Renovation of Bohemian Hall in Manhattan gets underway
The historic Bohemian Hall in New York City became the property of the Czech state in December. The Hall, sometimes referred to as the "Czech National Building" was built at the end of the 19th century from the funds of Czech-American associations. Now, three months after the purchase, renovation work has got underway on the building which enjoys the status of a Landmark of the City of New York. Pavla Horakova has more.
The Czech state bought the building for the symbolic price of one dollar but another 8 million dollars will have to be spent on its renovation. The former owner, the Bohemian Benevolent and Literary Association, could no longer afford the maintenance costs, and the building on East 73rd Street was empty and neglected for some time. The end of the renovation is scheduled for 2004 and I asked the Czech Consul General to New York Petr Gandalovic what the Czech Republic intends to do with the Bohemian Hall after that.
"After the reconstruction is finished in 2004, the Czech Republic intends to move the Consulate and the Czech Centre in the building.

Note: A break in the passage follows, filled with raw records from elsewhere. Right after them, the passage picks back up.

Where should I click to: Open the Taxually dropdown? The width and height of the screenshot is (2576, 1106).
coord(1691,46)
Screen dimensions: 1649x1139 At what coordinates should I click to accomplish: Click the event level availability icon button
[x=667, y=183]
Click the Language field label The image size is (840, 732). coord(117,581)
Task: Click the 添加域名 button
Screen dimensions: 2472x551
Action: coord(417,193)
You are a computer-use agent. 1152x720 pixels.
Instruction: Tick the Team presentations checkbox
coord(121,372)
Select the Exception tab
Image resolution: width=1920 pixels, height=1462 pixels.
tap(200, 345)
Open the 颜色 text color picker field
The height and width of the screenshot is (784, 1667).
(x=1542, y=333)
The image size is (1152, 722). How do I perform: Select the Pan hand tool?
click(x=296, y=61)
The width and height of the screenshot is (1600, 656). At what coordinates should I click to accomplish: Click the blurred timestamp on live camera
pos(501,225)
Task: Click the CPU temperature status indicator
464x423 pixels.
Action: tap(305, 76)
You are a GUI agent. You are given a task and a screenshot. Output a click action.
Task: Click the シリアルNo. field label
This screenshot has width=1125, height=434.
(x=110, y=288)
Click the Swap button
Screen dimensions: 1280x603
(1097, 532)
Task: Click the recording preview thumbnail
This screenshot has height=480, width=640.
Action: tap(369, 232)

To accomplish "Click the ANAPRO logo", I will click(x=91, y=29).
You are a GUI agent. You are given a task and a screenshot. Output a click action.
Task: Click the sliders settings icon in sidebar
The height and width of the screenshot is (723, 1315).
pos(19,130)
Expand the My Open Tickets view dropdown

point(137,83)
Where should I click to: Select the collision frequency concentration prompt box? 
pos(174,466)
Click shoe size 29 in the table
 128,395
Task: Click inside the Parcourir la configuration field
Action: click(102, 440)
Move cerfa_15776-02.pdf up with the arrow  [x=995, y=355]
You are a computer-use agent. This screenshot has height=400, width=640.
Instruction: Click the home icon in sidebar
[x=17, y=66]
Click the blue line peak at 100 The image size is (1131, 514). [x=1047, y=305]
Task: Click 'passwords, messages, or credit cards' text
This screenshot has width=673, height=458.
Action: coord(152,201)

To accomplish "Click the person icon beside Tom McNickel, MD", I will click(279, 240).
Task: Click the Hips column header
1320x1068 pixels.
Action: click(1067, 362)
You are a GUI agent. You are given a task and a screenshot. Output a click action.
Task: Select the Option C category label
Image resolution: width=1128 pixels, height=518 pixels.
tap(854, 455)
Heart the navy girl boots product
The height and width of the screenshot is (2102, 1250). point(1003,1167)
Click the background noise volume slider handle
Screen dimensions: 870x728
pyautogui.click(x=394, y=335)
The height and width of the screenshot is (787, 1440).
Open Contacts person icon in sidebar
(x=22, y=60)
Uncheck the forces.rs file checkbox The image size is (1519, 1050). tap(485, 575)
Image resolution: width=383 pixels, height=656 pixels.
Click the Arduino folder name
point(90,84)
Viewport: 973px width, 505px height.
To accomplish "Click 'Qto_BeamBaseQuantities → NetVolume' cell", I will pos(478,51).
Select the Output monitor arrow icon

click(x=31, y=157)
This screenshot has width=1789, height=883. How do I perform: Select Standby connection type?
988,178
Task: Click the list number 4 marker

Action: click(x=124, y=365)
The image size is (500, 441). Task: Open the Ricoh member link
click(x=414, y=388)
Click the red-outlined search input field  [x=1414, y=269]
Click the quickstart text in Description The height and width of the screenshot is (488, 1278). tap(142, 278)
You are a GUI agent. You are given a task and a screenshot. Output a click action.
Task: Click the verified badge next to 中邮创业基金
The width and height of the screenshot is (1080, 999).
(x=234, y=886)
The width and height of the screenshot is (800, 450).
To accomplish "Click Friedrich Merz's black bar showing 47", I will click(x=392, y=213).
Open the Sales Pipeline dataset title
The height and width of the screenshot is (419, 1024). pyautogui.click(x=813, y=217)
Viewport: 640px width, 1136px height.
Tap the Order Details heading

As you know, one entire floor is reserved for the Czech-American communities under the umbrella of the Bohemian Benevolent and Literary Association, the organisation that has sold the building to the Czech Republic. So in return, they will enjoy the rent-free use of a floor and they can also use the ballroom together with the Czech Republic. There is a two-storey ballroom - a unique facility in this neighbourhood in New York and we are looking forward to using it together with the Czech-American communities."
In its heyday the Bohemian Hall used to be a true centre of Czech and Slovak life with 39 various organizations meeting there. There also used to be a restaurant and four bars in the building. After the renovation a Czech pub will be reopened there and I asked Petr Gandalovic whether he though Americans would be interested in Czech cuisine.
"This neighbourhood used to be called 'Little Bohemia' and there were plenty of Czech restaurants, some people say more than 20. So there is a tradition which we want to tie on. This is a place where people go out for dinner, so not only Czech but also Americans, I hope, will be interested in ethnic cuisine and given the number of American who have already visited Prague I guess the attendance will be quite big."
Several hundred people attended the ceremony marking the beginning of the renovation. Addressing the crowd, the Czech minister of culture, Pavel Dostal, said a piece of Czech culture in the United States was being saved.